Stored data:
──────────────────────────────
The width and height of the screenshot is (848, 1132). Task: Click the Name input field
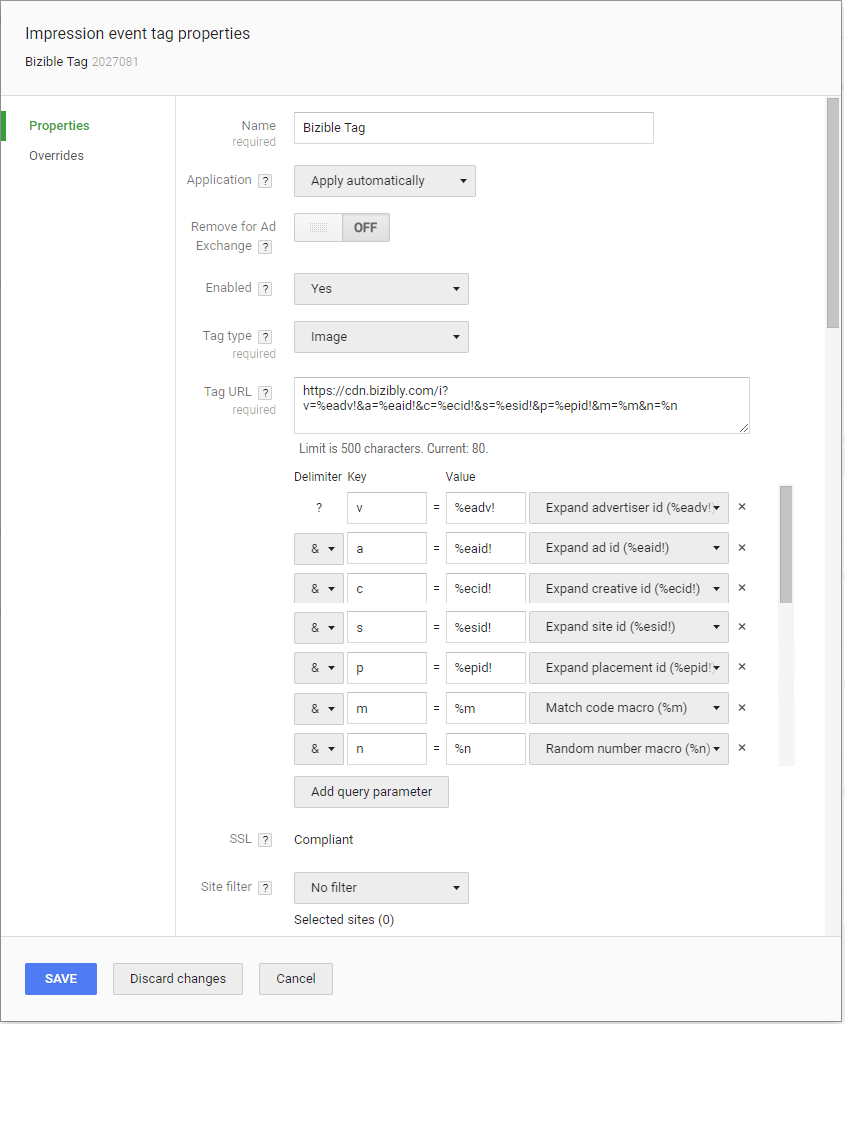[473, 128]
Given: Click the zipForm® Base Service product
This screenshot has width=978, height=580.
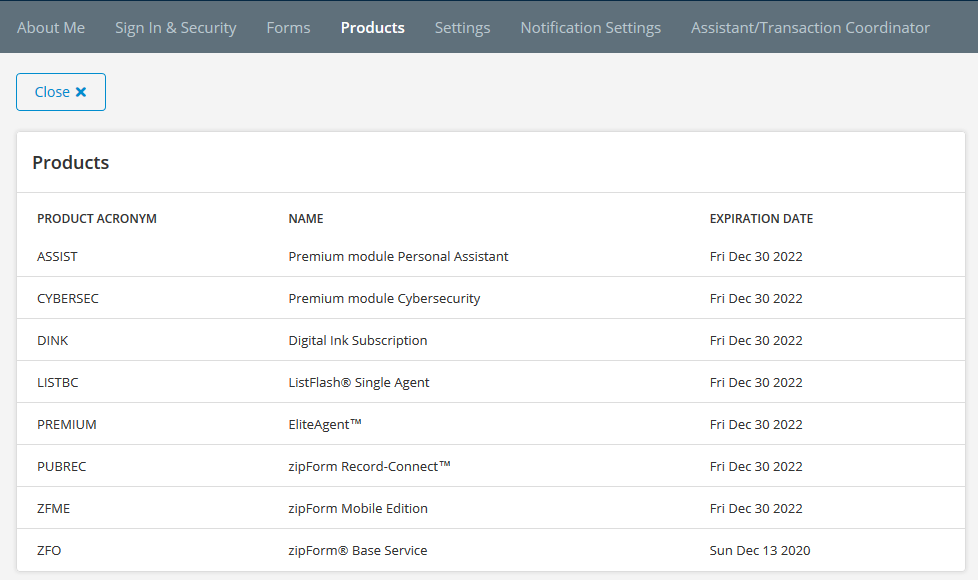Looking at the screenshot, I should 357,550.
──────────────────────────────
- Exercise details
Set down word for word every line from the line containing "Given: Click the" through the last line of the entries, and nothing more; no pictures.

- Exercise answer
Given: Click the zipForm® Base Service product
This screenshot has width=978, height=580.
Looking at the screenshot, I should 357,550.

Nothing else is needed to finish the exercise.